§ DIRECTIONS FOR THIS TASK
Your output must consist solely of the lines from the one containing "[Instagram] (873, 1802)" through the end of the records, reproduced exactly.

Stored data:
● ● ●

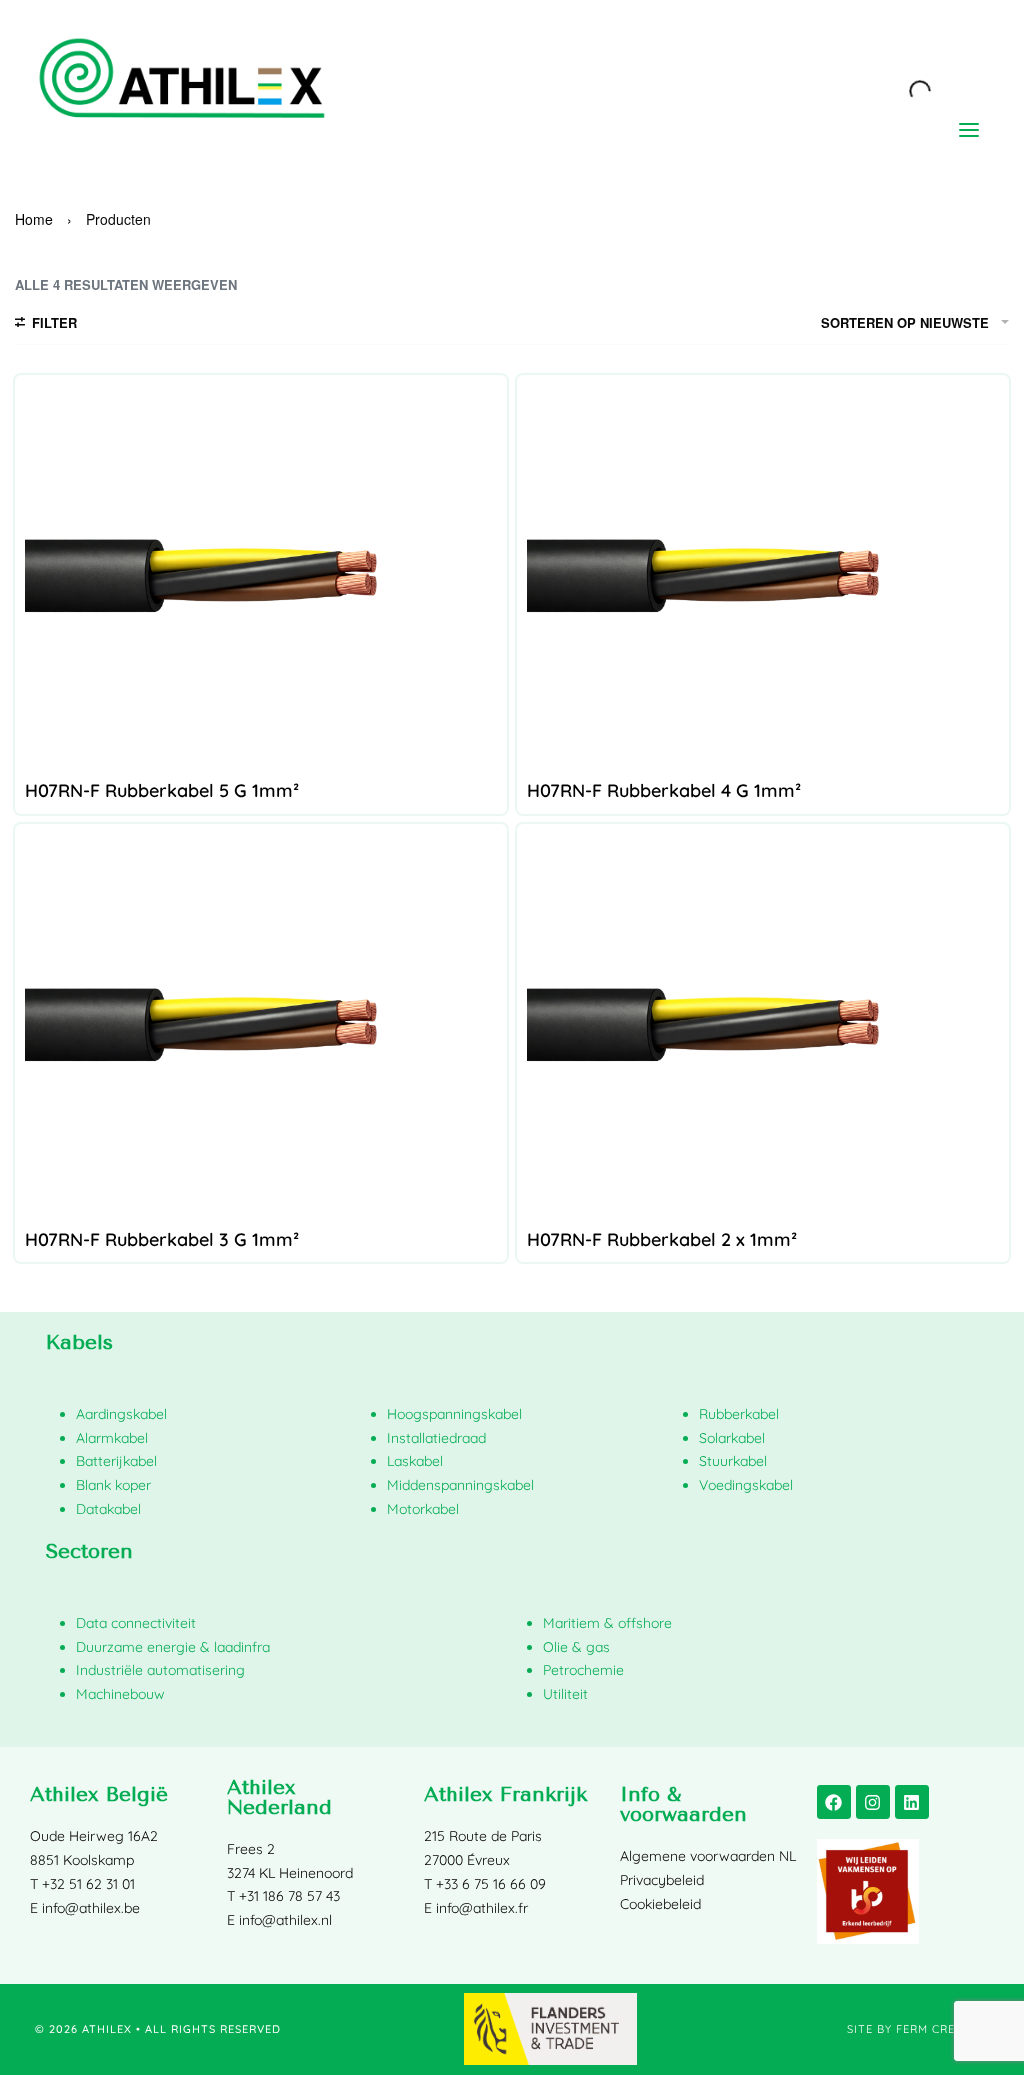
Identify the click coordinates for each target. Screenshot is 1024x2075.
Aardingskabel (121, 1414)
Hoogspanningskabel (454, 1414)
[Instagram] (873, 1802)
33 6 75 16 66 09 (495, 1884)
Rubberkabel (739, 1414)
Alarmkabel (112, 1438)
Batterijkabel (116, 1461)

● ● ●

§ EXERCISE SOLUTION
[Instagram] (873, 1802)
33 6 75 16 66 09 (495, 1884)
Rubberkabel (739, 1414)
Alarmkabel (112, 1438)
Batterijkabel (116, 1461)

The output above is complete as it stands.